Plugs, jacks, and patch cords must make technological strides before Cat 6 is a reality.
Patrick McLaughlin
In March 1999, the Telecommunications Industry Association's (TIA-Arlington, VA) TR-42 Engineering Committee issued a statement vowing to establish a Category 6 standard that will allow full interoperability and backward-compatibility. Full interoperability means that any Category 6 plug can be used with any Category 6 jack, and the mated pair will achieve Category 6 performance. Backward-compatibility means that if a Category 6 plug is mated with a lower-performing jack-Category 5, for instance-the mated pair will achieve at least Category 5 performance. Likewise for lower-performing plugs and Category 6 jacks.
Information generated from this test setup was used to argue that a 1-inch patch-cord bend radius is no more beneficial to system performance than a quarter-inch radius. In tests, cords were wrapped around the gray and yellow jigs to achieve 1- and quarter-inch radii, respectively. Cords were also tested fully collapsed.
At the time of this writing, it had been just about one year since the TIA issued that pledge. How has the TR-42 Engineering Committee progressed since then? For starters, the group finally got Category 5E off its back; in March 1999, Category 5E was still very much a work-in-progress for the group. "One of the real holdups to getting Category 6 done was Category 5E," says Val Rybinski, senior electrical engineer with the Siemon Co. (Watertown, CT), who also serves as document editor for the forthcoming Category 6 standard. "That project consumed a lot of the group's meeting time and prevented us from making progress on Category 6."
Rybinski reports that according to the committee's schedule, a first-ballot review for Category 6 is scheduled for the next meeting, which will be held later this spring. The next step is a process called default balloting. "The goal is to have it approved in November 2000 [two meetings after the first ballot]," she says.
The efficiency with which the group can resolve two technical issues, both related to connectivity, will impact whether the group can publish the standard by its target date. Interestingly, even though both issues are technically oriented, they differ in that one is painfully narrow and exact, while the other appears to be wide-ranging in scope. The "narrow" issue is the de-embedded performance characteristics of modular plugs, and the broad-based issue is patch cords.
De-embedded plug performance
In an unshielded twisted-pair (UTP) plug/jack configuration, the plug is a crosstalk contributor. The jack compensates with negative crosstalk, with the goal of nullifying the crosstalk contributed by the plug. This fact has fostered the idea that plugs and jacks-particularly those from any given manufacturer-are tuned to each other to achieve a given performance level. This condition also holds true for screened twisted-pair cabling but not fully shielded cabling.
The Category 6 standard will be specified to 250 MHz, with positive attenuation-to-crosstalk ratio (ACR) specified to 200 MHz. Attaining the proper tuning of a plug/jack combination at such high frequencies has challenged connectivity-component manufacturers.
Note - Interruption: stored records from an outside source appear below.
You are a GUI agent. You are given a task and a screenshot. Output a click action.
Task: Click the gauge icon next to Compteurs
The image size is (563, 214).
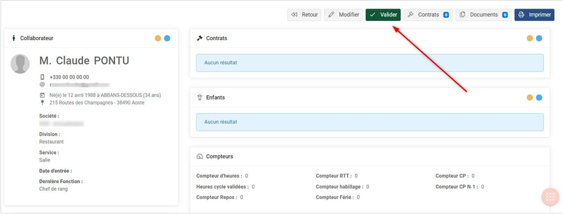coord(200,157)
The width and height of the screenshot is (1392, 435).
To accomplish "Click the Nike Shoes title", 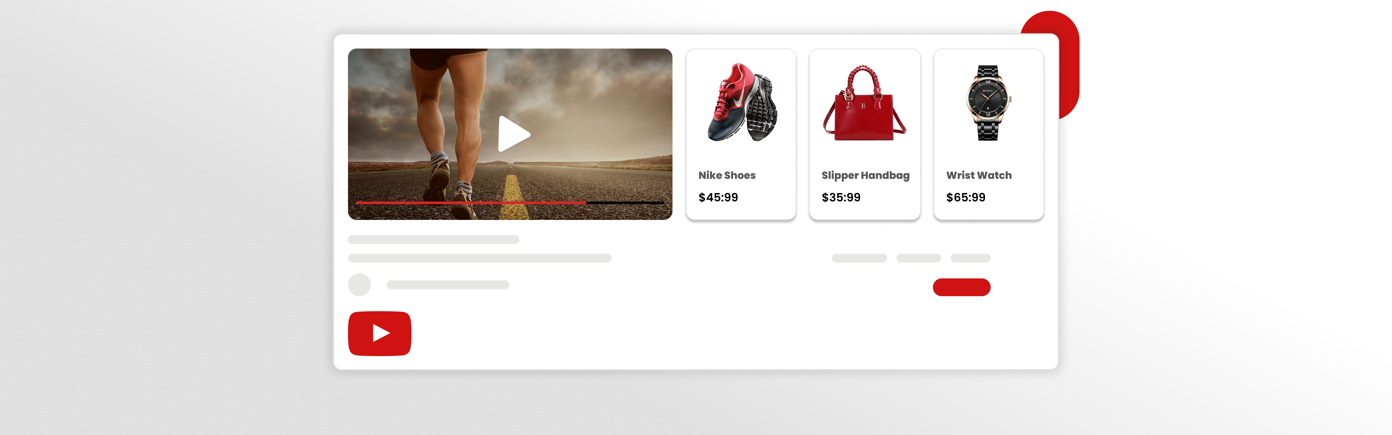I will pyautogui.click(x=727, y=175).

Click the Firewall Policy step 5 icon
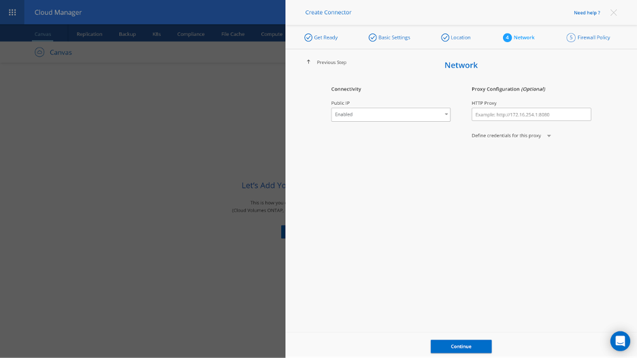click(570, 37)
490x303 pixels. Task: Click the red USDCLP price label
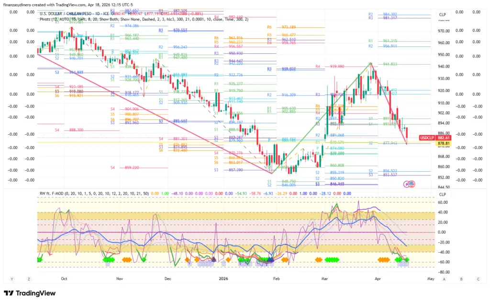pos(427,138)
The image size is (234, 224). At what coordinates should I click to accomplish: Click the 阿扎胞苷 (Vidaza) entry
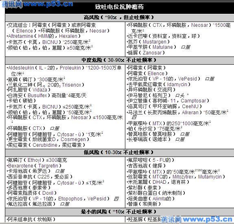tap(28, 90)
Determining the plug's crosstalk contribution requires de-embedding, a test procedure that characterizes both capacitive and inductive effects of the plug, according to Michael O'Connor of Hubbell Premise Wiring (Stonington, CT). O'Connor also serves on the TIA's TR-42.7.1 Connecting Hardware Working Group. "This procedure essentially measures a test plug mated with a modular jack and mathematically subtracts the modular jack's NEXT [near-end crosstalk] loss from the mated connection, leaving a result for the plug."
The tricky part is that for Category 6 products to be interoperable with one another, all Category 6 plugs-and therefore jacks, too-must perform within a certain, yet-to-be-finalized de-embedded NEXT loss, far-end crosstalk (FEXT) loss, and possible other measurement windows. "This will be a significant achievement," O'Connor notes.
Rybinski says manufacturers, particularly those who participate in the TR-42 committee, are well-informed of the performance parameters their products have to meet. "There's some good news in the fact that the performance numbers are available now, which means that manufacturers can make products that comply with what ultimately will probably be the Category 6 standard." She adds that the standards-making group has reached a point where the performance numbers are unlikely to change before publication. "I would estimate that we are 95% complete in specifying de-embedded NEXT," she says, adding that the group is also about halfway toward consensus on a de-embedded FEXT specification.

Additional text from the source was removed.